Work instructions
Having located "Where should I", write out its line and the remaining lines of the material exactly, the last one included, but not the pictures.

Supplied records

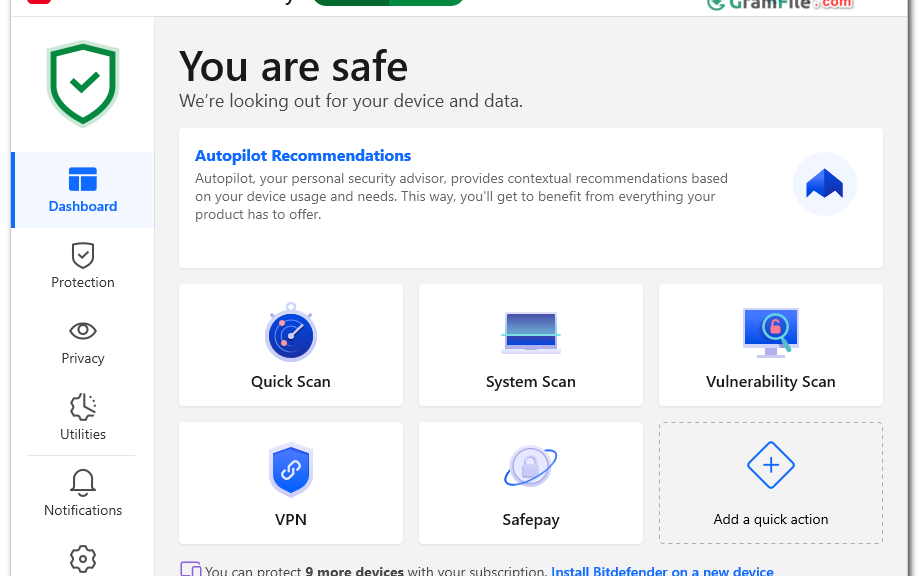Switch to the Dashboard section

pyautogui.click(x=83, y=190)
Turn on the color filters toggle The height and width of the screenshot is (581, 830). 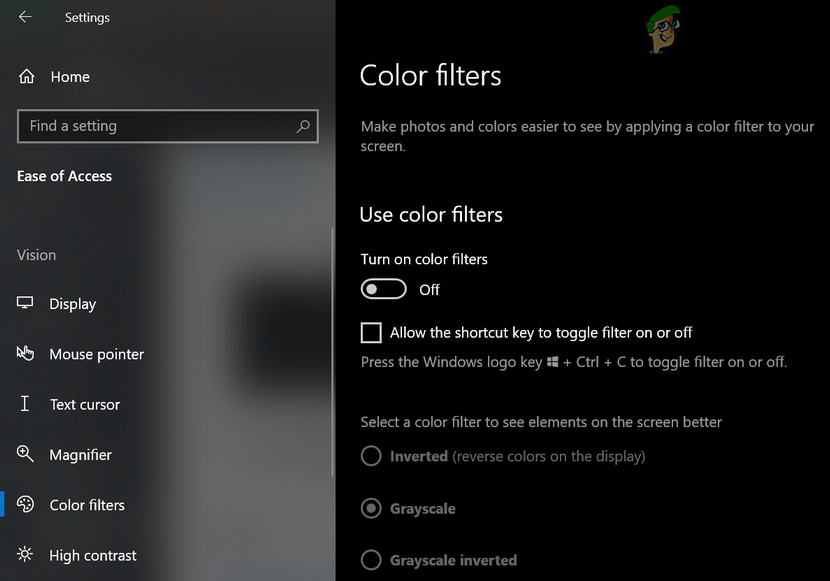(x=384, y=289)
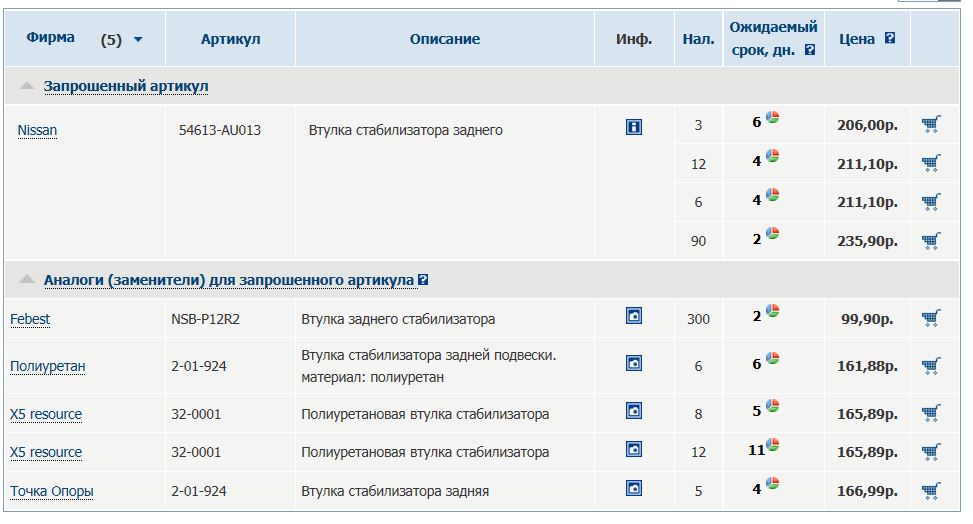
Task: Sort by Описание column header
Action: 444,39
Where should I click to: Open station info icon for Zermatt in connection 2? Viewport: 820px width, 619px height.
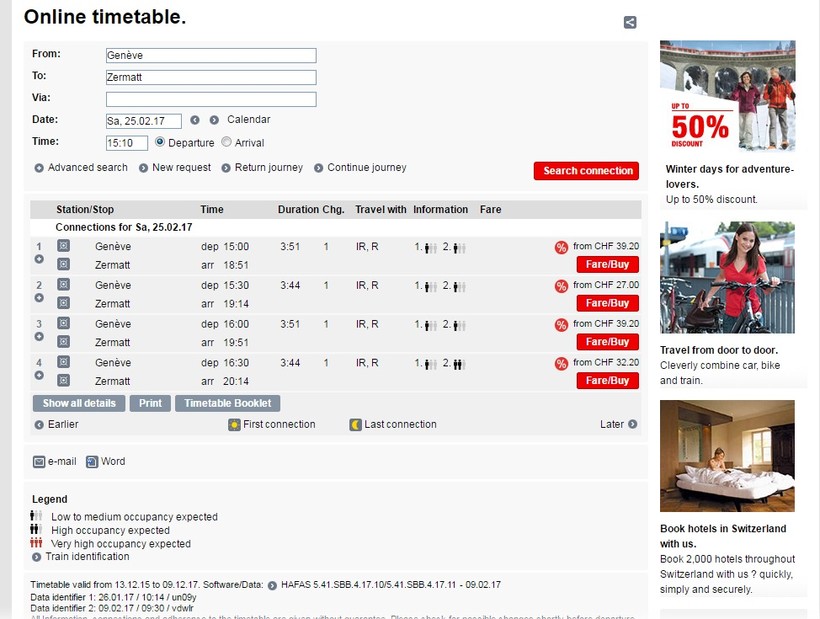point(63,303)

Task answer
Where should I click to: Open station info icon for Zermatt in connection 2? Viewport: 820px width, 619px height.
point(63,303)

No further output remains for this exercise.